Levítico 12: La purificación de la mujer después del parto

Levítico 12:1 Habló Jehová a Moisés, diciendo:

Levítico 12:2 Habla a los hijos de Israel y diles: La mujer cuando conciba y dé a luz varón, será inmunda siete días; conforme a los días de su menstruación será inmunda.

La mujer cuando conciba y dé a luz : Las leyes concernientes a la purificación ritual después de un parto hacían énfasis en la idea de separar lo impuro de lo santo. El pueblo debía poner en práctica el código de santidad en todos los aspectos de su vida. Aunque todavía no está claro por qué Dios consideraba algunas cosas como impuras, estas costumbres eran rigurosamente observadas y obviamente se les acreditaba un significado. El propio Jesús fue llevado al templo para la realización de este ritual.

Levítico 12:3 Y al octavo día se circuncidará al niño.

Levítico 12:4 Mas ella permanecerá treinta y tres días purificándose de su sangre; ninguna cosa santa tocará, ni vendrá al santuario, hasta cuando sean cumplidos los días de su purificación.

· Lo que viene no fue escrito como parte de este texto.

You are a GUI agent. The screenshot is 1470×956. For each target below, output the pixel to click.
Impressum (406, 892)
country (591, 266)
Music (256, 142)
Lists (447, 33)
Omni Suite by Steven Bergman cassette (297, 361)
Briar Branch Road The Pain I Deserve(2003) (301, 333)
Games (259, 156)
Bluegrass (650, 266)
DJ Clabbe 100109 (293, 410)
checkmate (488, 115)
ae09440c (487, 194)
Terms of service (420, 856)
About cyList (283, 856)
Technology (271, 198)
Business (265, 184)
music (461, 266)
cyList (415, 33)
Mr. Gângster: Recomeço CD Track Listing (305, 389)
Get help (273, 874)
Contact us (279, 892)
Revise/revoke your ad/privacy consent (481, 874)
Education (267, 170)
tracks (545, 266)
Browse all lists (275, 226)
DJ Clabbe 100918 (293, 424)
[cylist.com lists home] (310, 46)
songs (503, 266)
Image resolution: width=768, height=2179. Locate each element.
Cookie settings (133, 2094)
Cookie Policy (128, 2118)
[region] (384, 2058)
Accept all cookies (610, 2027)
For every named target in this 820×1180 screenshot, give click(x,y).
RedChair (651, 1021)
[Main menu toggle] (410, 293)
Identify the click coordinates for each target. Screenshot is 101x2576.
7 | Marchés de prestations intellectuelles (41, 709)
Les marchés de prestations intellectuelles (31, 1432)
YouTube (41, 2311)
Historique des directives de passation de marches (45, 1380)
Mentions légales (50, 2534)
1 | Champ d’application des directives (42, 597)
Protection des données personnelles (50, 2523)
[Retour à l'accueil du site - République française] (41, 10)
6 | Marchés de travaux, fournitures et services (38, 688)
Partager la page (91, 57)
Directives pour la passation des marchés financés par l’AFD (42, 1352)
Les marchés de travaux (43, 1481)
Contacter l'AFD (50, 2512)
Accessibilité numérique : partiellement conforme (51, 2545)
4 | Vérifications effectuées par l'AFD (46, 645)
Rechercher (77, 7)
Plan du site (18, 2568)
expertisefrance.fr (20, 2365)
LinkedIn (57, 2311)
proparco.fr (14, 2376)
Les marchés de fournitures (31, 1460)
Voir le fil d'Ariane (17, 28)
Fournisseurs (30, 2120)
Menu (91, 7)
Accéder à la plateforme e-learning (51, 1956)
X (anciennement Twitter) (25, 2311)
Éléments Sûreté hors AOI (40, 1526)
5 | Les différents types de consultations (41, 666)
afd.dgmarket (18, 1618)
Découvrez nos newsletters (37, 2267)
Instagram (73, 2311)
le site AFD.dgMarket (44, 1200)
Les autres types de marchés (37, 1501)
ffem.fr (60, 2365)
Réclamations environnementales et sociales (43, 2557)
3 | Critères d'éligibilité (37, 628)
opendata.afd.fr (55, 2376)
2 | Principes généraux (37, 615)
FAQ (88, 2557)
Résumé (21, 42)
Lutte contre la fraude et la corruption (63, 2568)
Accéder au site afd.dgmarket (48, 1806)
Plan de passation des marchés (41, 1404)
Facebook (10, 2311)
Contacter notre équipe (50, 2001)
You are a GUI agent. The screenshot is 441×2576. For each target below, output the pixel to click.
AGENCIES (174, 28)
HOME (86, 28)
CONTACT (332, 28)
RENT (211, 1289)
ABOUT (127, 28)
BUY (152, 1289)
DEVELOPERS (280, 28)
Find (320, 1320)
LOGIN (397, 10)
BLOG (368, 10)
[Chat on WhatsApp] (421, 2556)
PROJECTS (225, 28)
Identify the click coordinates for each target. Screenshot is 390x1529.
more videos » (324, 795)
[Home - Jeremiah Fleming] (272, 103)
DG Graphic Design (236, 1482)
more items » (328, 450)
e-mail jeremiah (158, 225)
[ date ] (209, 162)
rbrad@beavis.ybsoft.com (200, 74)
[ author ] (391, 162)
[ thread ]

Inmundo no significaba pecaminoso ni sucio. Dios nos creó varón y hembra, y nos ordenó que fructificásemos y nos multiplicásemos. No es que haya cambiado de parecer diciendo que ahora de algún modo el sexo y la procreación fuesen inmundos. En lugar de eso, estableció una diferencia entre su adoración y la adoración popular a dioses y diosas de la fertilidad. Las religiones cananeas incorporaban la prostitución y ritos inmorales al rogar el pueblo a sus dioses pidiendo el aumento de sus cultivos, su ganado y sus familias. En contraste, la religión de Israel evitaba toda connotación sexual. Al mantener una separación total entre culto y sexo, Dios ayudó a los israelitas a evitar confusión con los ritos paganos. Los israelitas adoraban a Dios como su amante Creador y Proveedor, y le agradecían por cosechas abundantes y partos seguros.

¿Por qué se consideraba a una mujer “ceremonialmente inmunda” después del grandioso milagro del nacimiento? Probablemente se debía a las emisiones y secreciones corporales que ocurren durante y después del parto. Estas eran consideradas impuras y hacían que la mujer no estuviera preparada para entrar en los alrededores puros del tabernáculo.

Levítico 12:5 Y si diere a luz hija, será inmunda dos semanas, conforme a su separación, y sesenta y seis días estará purificándose de su sangre.

Levítico 12:6 Cuando los días de su purificación fueren cumplidos, por hijo o por hija, traerá un cordero de un año para holocausto, y un palomino o una tórtola para expiación, a la puerta del tabernáculo de reunión, al sacerdote;

Holocausto y expiación : Estas ofrendas servían para la purificación ritual de la mujer, aseguraban el perdón por algún pecado, expresaban gratitud y renovaban su dedicación a Dios.

Levítico 12:7 y él los ofrecerá delante de Jehová, y hará expiación por ella, y será limpia del flujo de su sangre. Esta es la ley para la que diere a luz hijo o hija.

Levítico 12:8 Y si no tiene lo suficiente para un cordero, tomará entonces dos tórtolas o dos palominos,(B) uno para holocausto y otro para expiación; y el sacerdote hará expiación por ella, y será limpia.

Y si no tiene lo suficiente para un cordero : La familia de Jesús no ofreció un cordero, sino dos aves pequeñas, la ofrenda que correspondía a quienes carecían de recursos para hacer ese gasto.

Purificación de la mujer que da a luz.

Siguiendo las leyes de impurezas en los animales, Dios les da las leyes de impurezas en las personas. Aquí hay una ley muy breve, concisa, pero difícil de interpretar.

Primero, este pasaje trata de la impureza cuando una mujer da a luz, y lo que ella tiene que hacer para purificarse. Hay diferencias entre las leyes cuando la criatura nueva es un varón y cuando es una niña.

Si es varón, queda impura durante siete días y al octavo día será circuncidado el hijo. Después, la mujer permanecerá en la condición de purificación por treinta y tres días más. Los primeros siete días serán como la impureza en los días de su menstruación.